**GIVEN REQUEST 1**. In the forum thread below about finding a Pontiac engine builder, in what town is the shop where Squirrely took the motor?

**PASSAGE GIVEN**.
╭──

# Pontiac motor builder needed in North Idaho area



## Squirrely (May 1, 2021)

I'm in the Coeur d'Alene, Idaho area. I have a 68 GTO 400 motor. I'm going to change the heads and cam shaft. I'm looking for a knowledgeable Pontiac engine guy to do the install on the motor. Motor is out so can take to location. Does anyone out there know a good Pontiac specific motor builder? Thank you


----------



## PontiacJim (Dec 29, 2012)

Squirrely said:


> I'm in the Coeur d'Alene, Idaho area. I have a 68 GTO 400 motor. I'm going to change the heads and cam shaft. I'm looking for a knowledgeable Pontiac engine guy to do the install on the motor. Motor is out so can take to location. Does anyone out there know a good Pontiac specific motor builder? Thank you


Should be a straight forward job that any good machine shop can do.


----------



## Squirrely (May 1, 2021)

Alan Messer with AMP Automotive Machining. 208-476-4110 1140 Harmony Heights Loop, Orofino ID 83544.
I took the 68 GTO 400 motor to him. He seems extremely knowledgeable and very friendly. I'll update once we get the motor back and installed.


----------



## O52 (Jan 27, 2019)

Wow, Orofino. Haven't heard about that place for fifty years. Worked up river in Greer for a couple summers while in high school.


----------

╰──

**SUPPLIED MATERIAL**.

╭──

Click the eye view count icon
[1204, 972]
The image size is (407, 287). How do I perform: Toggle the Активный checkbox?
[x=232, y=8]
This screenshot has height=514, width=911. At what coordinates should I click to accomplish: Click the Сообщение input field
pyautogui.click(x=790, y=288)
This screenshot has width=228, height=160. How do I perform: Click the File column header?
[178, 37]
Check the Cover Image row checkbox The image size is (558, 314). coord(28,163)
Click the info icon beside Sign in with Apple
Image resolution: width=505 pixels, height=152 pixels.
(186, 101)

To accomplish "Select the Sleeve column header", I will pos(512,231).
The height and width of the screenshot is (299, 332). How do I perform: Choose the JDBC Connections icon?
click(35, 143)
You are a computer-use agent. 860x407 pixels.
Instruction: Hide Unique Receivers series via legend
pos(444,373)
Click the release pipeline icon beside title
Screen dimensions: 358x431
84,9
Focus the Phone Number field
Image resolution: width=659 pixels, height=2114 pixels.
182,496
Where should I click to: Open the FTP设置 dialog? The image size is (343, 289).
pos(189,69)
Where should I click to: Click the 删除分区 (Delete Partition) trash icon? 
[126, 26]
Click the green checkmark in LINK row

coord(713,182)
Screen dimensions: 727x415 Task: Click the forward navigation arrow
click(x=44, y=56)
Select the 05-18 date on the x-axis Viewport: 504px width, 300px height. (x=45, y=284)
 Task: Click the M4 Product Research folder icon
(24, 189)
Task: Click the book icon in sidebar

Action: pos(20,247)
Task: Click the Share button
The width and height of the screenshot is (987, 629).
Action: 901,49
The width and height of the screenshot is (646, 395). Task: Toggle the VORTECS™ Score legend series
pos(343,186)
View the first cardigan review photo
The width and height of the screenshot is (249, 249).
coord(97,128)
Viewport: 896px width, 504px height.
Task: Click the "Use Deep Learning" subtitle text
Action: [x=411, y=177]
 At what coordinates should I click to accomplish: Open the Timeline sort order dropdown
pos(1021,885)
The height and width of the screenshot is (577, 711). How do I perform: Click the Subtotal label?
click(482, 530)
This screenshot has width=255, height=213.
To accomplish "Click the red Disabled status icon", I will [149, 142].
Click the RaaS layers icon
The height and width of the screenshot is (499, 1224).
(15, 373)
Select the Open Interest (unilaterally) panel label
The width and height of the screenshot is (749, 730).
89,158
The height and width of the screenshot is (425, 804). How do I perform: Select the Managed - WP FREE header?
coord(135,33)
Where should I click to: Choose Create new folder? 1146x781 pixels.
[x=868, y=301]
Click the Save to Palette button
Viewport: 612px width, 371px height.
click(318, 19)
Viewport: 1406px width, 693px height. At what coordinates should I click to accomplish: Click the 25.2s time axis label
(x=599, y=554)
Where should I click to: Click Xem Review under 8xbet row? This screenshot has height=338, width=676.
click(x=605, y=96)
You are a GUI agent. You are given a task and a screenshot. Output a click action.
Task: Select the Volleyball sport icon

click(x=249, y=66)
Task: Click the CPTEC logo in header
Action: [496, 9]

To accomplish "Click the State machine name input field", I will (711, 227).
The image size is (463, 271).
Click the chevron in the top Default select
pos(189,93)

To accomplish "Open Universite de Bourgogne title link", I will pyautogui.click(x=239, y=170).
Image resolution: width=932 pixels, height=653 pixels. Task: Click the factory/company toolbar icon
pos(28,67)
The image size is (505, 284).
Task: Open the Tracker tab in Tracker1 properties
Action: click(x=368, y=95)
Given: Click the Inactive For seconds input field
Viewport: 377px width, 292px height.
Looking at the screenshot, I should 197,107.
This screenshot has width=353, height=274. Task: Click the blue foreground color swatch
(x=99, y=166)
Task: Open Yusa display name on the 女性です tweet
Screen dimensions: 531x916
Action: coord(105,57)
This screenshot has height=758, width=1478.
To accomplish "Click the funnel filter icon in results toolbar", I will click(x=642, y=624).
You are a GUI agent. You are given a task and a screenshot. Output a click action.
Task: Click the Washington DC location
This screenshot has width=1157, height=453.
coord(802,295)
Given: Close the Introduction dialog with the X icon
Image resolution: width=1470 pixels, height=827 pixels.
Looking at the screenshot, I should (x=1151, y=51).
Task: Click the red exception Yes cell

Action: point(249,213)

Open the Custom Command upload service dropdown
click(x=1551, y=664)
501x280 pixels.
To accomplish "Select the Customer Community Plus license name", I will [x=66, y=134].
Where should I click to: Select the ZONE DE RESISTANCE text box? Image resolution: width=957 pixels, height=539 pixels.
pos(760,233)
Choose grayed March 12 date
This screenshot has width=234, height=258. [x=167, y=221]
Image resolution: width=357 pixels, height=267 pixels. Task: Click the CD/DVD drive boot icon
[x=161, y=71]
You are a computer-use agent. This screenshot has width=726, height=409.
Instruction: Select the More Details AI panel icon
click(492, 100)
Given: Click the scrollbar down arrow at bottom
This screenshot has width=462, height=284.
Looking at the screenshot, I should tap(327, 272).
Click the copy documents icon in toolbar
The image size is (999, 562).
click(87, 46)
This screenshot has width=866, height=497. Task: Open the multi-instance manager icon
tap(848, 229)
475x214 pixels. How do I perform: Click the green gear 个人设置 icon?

╰──

**GIVEN REQUEST 2**. Return, unchanged, the lines of the listing from the line with "Open the Custom" to the line with "click(492, 100)", including both of those lines.

**FULL SOLUTION 1**. Orofino, Idaho.

**FULL SOLUTION 2**.
Open the Custom Command upload service dropdown
click(x=1551, y=664)
501x280 pixels.
To accomplish "Select the Customer Community Plus license name", I will [x=66, y=134].
Where should I click to: Select the ZONE DE RESISTANCE text box? Image resolution: width=957 pixels, height=539 pixels.
pos(760,233)
Choose grayed March 12 date
This screenshot has width=234, height=258. [x=167, y=221]
Image resolution: width=357 pixels, height=267 pixels. Task: Click the CD/DVD drive boot icon
[x=161, y=71]
You are a computer-use agent. This screenshot has width=726, height=409.
Instruction: Select the More Details AI panel icon
click(492, 100)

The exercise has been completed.